Dans un contexte d’entrepreneuriat social, il s’agit donc que la Société s’associe avec chaque travailleur pour la réalisation d’un projet d’entreprise dans un cadre de partenariat. La Société ne sera plus un donneur d’ordre, ni le travail­leur un salarié. L’un et l’autre seront comme des entrepreneurs indépendants coopérant à égalité en vue d’un projet commun.

Il faut pour cela que chaque travailleur se présente devant la Société comme un entrepreneur individuel indépendant. Il doit donc acquérir ce statut d’entrepre­neur. Le statut d’« entreprenant » prévu dans le droit OHADA lui permet d’acquérir facilement ce statut. Le travailleur-entrepreneur peut ensuite conclure un contrat de partenariat avec la Société, où il apporte avec d’autres ses propres services et ressources pour la réalisation d’un ou de projets com­muns.

12.4Le contrat d’association

L’habillage juridique étant mis en place, il reste le principal, la structure et le fonctionnement pratique de l’association, où se réalisera le pilotage de l’entre­prise sociale. Les statuts de la Société commerciale officielle qui servent d’écran à l’entreprise réelle, sont ignorés. À la place, un contrat d’association est conclu entre toutes les personnes physiques associées au projet d’entreprise :

d’une part les entrepreneurs initiateurs et guides du projet,

d’autre part les travailleurs formellement en consortium avec la Société sur la base de leur statut formel d’entreprenant.

Le contrat d’association traduit en texte le Schéma de l’entreprise sociale. Il décrit les institutions où les membres de l’association vont délibérer et décider du pilotage collectif de l’entreprise.

Cette association de fait d’entrepreneurs-travailleurs sera non enregistrée, la chose étant juridiquement impossible dans un contexte capitaliste. Seule une société postcapitaliste promulguant une Loi portant création du statut d’entre­prise sociale pourrait enregistrer une entreprise sociale en tant qu’association démocratique à objet économique, à finalité sociale, et à lucrativité optimale.

12.5Les pratiques de démocratie participative

Comme expliqué à la section « La démocratisation participative en acte » de la leçon 6, les institutions ne sont pas le tout de la démocratisation : s’y ajoutent aussi, les pratiques réelles au sein de ces institutions.

L’association crée la possibilité d’une démocratisation croissante, elle ne peut empêcher les comportements autoritaires et unilatéraux.

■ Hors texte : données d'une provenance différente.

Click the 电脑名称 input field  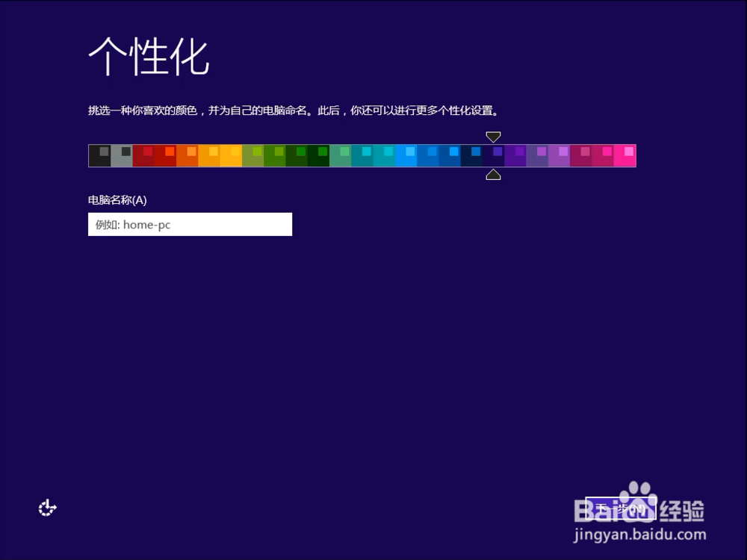pyautogui.click(x=190, y=224)
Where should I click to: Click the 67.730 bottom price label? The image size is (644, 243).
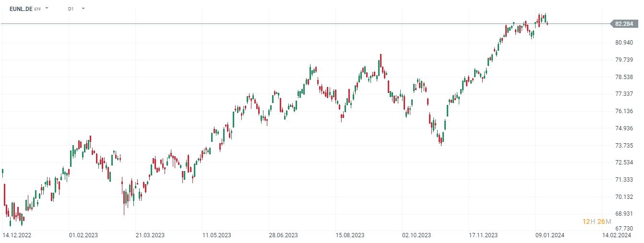624,229
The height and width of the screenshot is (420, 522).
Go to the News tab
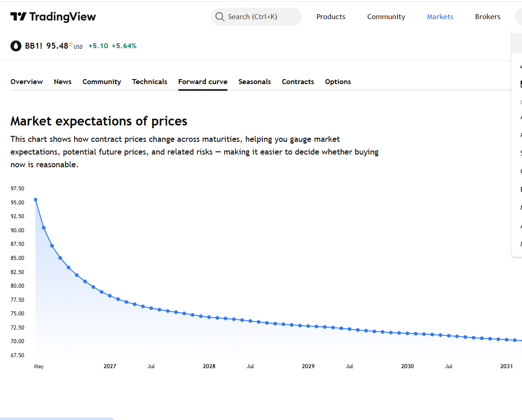[63, 82]

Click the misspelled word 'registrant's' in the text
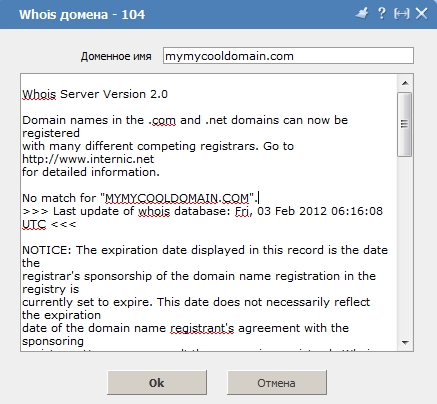[202, 328]
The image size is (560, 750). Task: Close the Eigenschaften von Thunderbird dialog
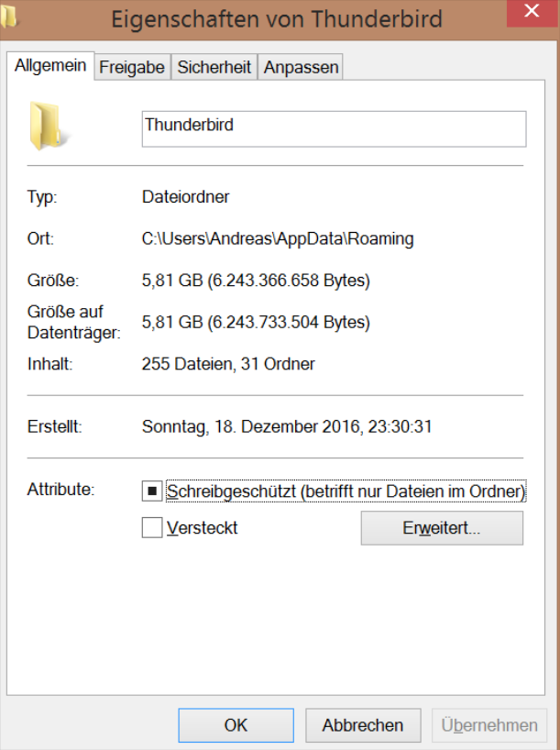[x=528, y=13]
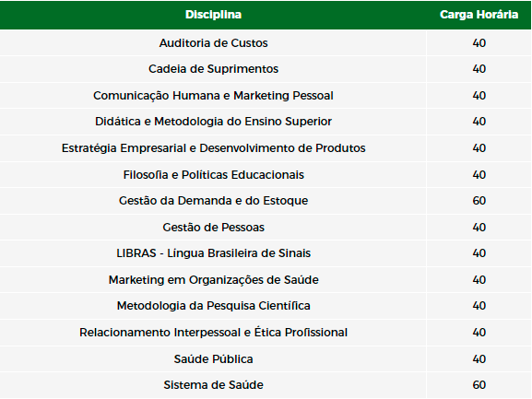The image size is (532, 399).
Task: Click the 40 hours for Saúde Pública
Action: [x=479, y=359]
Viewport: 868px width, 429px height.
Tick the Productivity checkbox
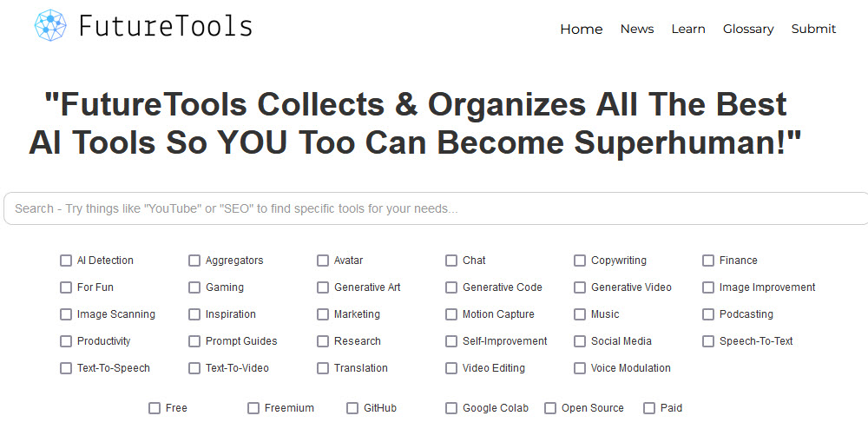(66, 341)
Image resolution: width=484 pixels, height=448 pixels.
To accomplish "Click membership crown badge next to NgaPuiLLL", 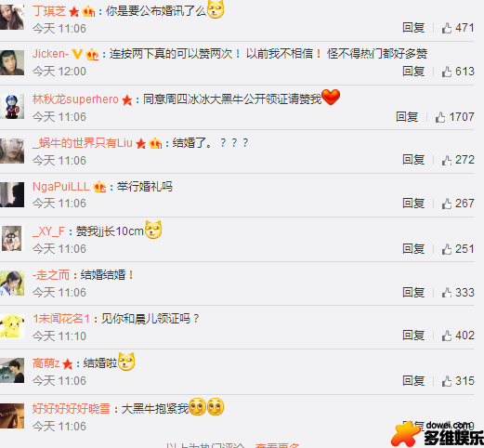I will (x=99, y=187).
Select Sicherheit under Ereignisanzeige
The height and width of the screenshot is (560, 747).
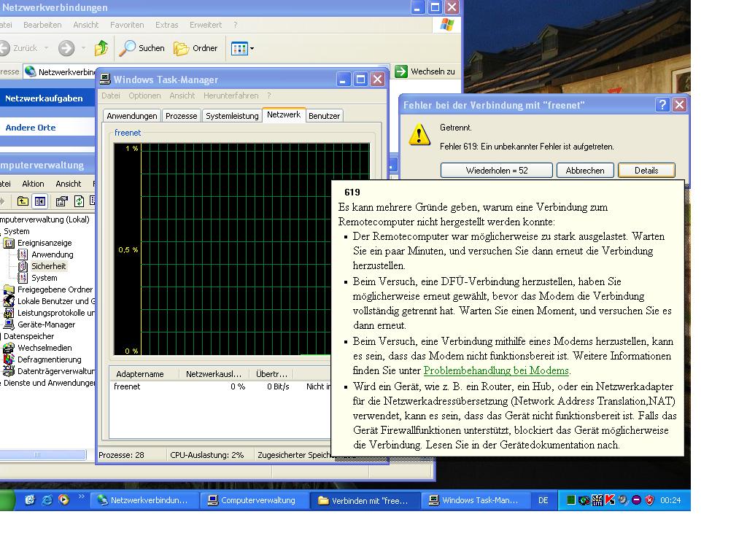tap(48, 266)
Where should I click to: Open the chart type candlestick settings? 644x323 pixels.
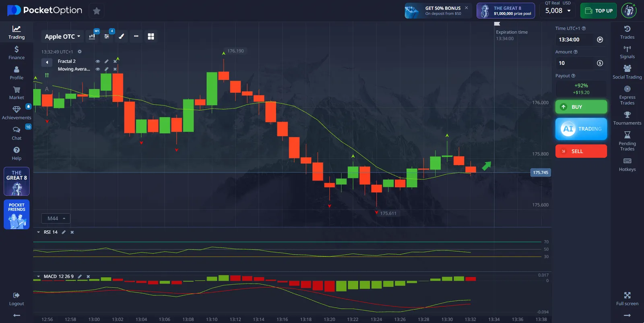point(92,36)
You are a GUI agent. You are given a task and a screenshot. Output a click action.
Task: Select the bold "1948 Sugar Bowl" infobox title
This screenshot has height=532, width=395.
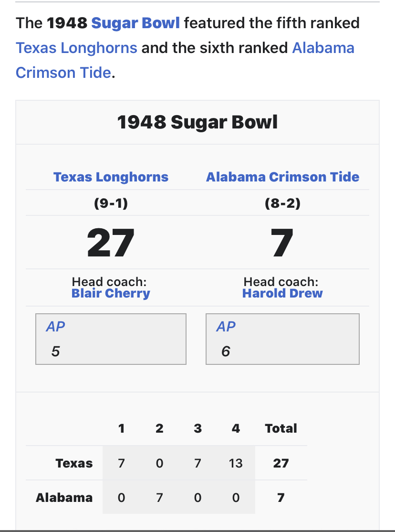(198, 123)
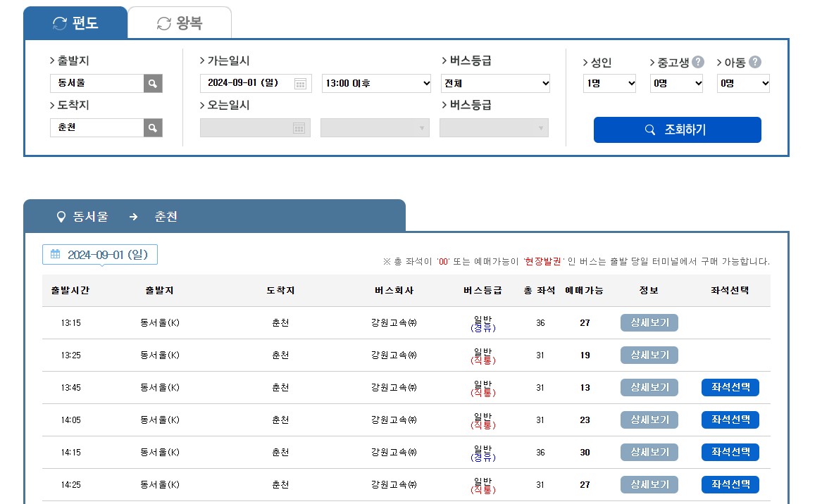The width and height of the screenshot is (822, 504).
Task: Open the 성인 passenger count dropdown
Action: 609,83
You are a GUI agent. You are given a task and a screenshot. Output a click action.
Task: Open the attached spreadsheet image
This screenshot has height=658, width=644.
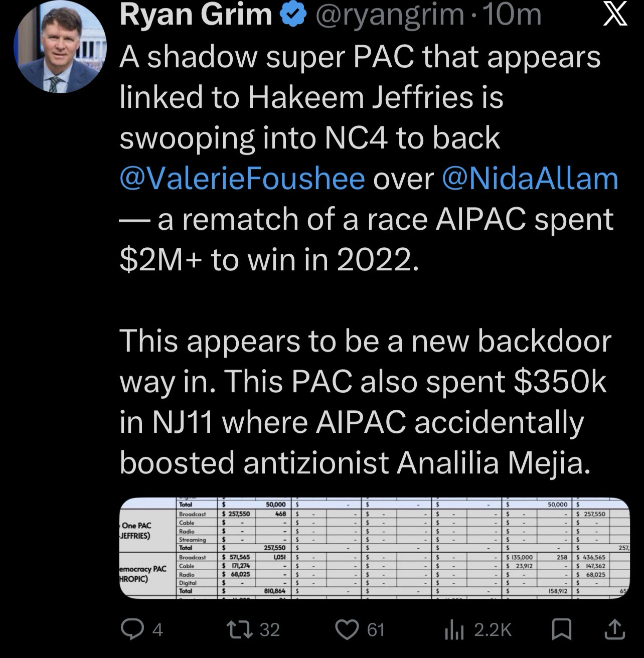[x=374, y=548]
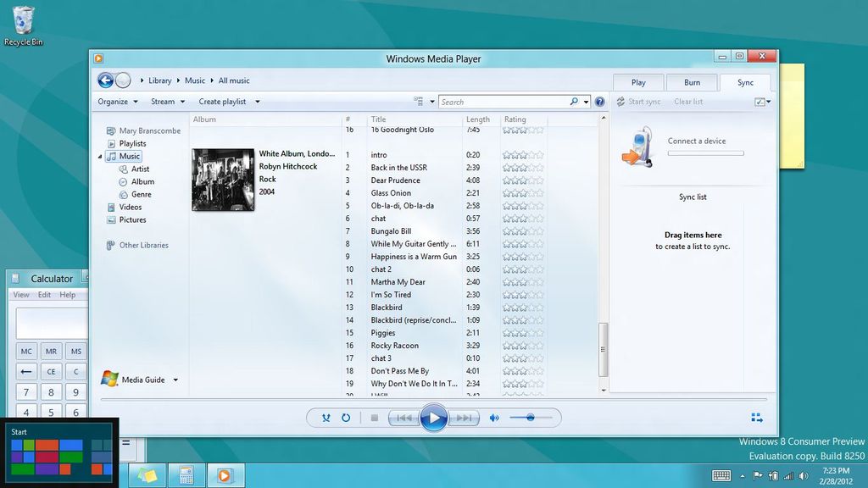The width and height of the screenshot is (868, 488).
Task: Open the Burn tab
Action: click(692, 82)
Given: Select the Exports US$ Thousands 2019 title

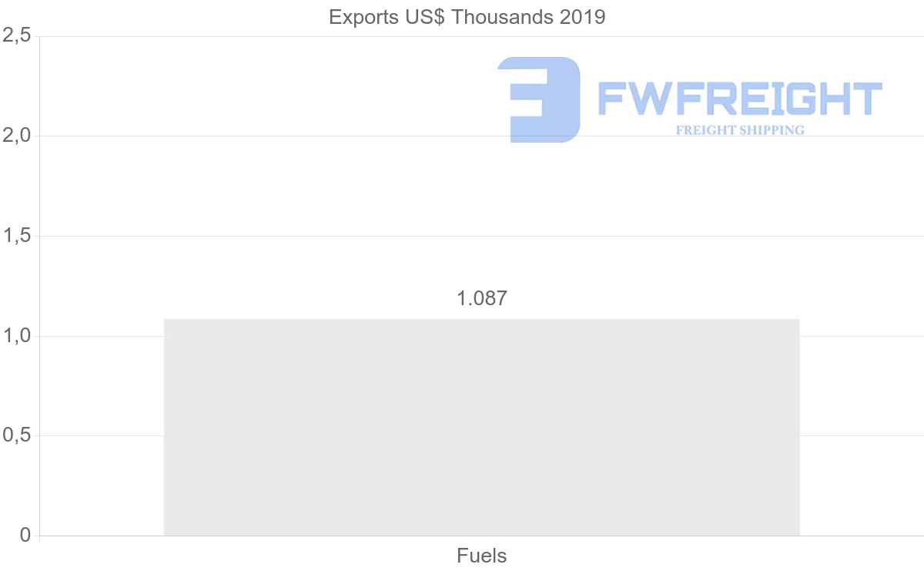Looking at the screenshot, I should point(467,17).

La démocratie n’est pas seulement une question d’institutions, elles est aussi affaire de culture. Et plus la culture démocratique est élevée, plus les institutions ne servent que de garde-fou.

Le plan d’organisation doit donc inclure des objectifs et des actions en vue de mettre en œuvre les bonnes pratiques démocratiques. C’est un terrain ouvert à la créativité et à l’expérimentation.